## Work item
From the line containing "The image size is (799, 505)." down to the line containing "This screenshot has height=402, width=1568." in the records below, reproduce every line exactly, ends included, and omit all others.

Source records
=== Begin Enclosure ===
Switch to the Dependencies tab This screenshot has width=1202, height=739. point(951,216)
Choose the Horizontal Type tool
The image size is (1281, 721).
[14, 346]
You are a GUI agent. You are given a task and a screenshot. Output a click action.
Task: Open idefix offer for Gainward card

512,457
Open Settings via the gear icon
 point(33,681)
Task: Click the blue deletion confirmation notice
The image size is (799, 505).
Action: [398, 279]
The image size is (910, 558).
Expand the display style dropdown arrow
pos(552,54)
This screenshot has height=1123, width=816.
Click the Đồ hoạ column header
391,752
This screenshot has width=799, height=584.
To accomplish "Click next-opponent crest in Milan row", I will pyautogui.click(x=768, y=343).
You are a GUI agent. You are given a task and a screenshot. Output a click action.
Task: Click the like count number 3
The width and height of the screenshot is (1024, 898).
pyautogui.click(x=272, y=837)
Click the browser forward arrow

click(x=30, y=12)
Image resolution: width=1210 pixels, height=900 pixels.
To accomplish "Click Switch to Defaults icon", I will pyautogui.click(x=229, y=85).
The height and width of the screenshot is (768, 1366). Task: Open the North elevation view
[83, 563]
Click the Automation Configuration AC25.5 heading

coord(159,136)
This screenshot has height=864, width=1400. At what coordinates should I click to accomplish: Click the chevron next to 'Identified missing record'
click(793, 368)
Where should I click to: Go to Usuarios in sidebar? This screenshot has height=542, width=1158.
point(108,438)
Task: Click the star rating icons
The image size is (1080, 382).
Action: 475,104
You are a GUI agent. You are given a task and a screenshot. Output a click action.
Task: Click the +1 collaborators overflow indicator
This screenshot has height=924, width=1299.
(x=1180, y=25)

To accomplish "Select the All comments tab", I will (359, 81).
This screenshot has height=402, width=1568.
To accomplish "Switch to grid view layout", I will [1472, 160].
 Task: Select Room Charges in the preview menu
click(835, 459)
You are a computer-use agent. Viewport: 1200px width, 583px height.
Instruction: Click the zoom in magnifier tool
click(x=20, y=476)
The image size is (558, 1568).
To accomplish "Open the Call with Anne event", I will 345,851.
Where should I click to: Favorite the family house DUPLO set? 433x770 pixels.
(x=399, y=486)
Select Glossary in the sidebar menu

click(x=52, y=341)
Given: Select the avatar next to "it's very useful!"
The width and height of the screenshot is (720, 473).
=== End Enclosure ===
## Final answer
The image size is (799, 505).
Action: [398, 279]
The image size is (910, 558).
Expand the display style dropdown arrow
pos(552,54)
This screenshot has height=1123, width=816.
Click the Đồ hoạ column header
391,752
This screenshot has width=799, height=584.
To accomplish "Click next-opponent crest in Milan row", I will pyautogui.click(x=768, y=343).
You are a GUI agent. You are given a task and a screenshot. Output a click action.
Task: Click the like count number 3
The width and height of the screenshot is (1024, 898).
pyautogui.click(x=272, y=837)
Click the browser forward arrow

click(x=30, y=12)
Image resolution: width=1210 pixels, height=900 pixels.
To accomplish "Click Switch to Defaults icon", I will pyautogui.click(x=229, y=85).
The height and width of the screenshot is (768, 1366). Task: Open the North elevation view
[83, 563]
Click the Automation Configuration AC25.5 heading

coord(159,136)
This screenshot has height=864, width=1400. At what coordinates should I click to accomplish: Click the chevron next to 'Identified missing record'
click(793, 368)
Where should I click to: Go to Usuarios in sidebar? This screenshot has height=542, width=1158.
point(108,438)
Task: Click the star rating icons
The image size is (1080, 382).
Action: 475,104
You are a GUI agent. You are given a task and a screenshot. Output a click action.
Task: Click the +1 collaborators overflow indicator
This screenshot has height=924, width=1299.
(x=1180, y=25)

To accomplish "Select the All comments tab", I will (359, 81).
This screenshot has height=402, width=1568.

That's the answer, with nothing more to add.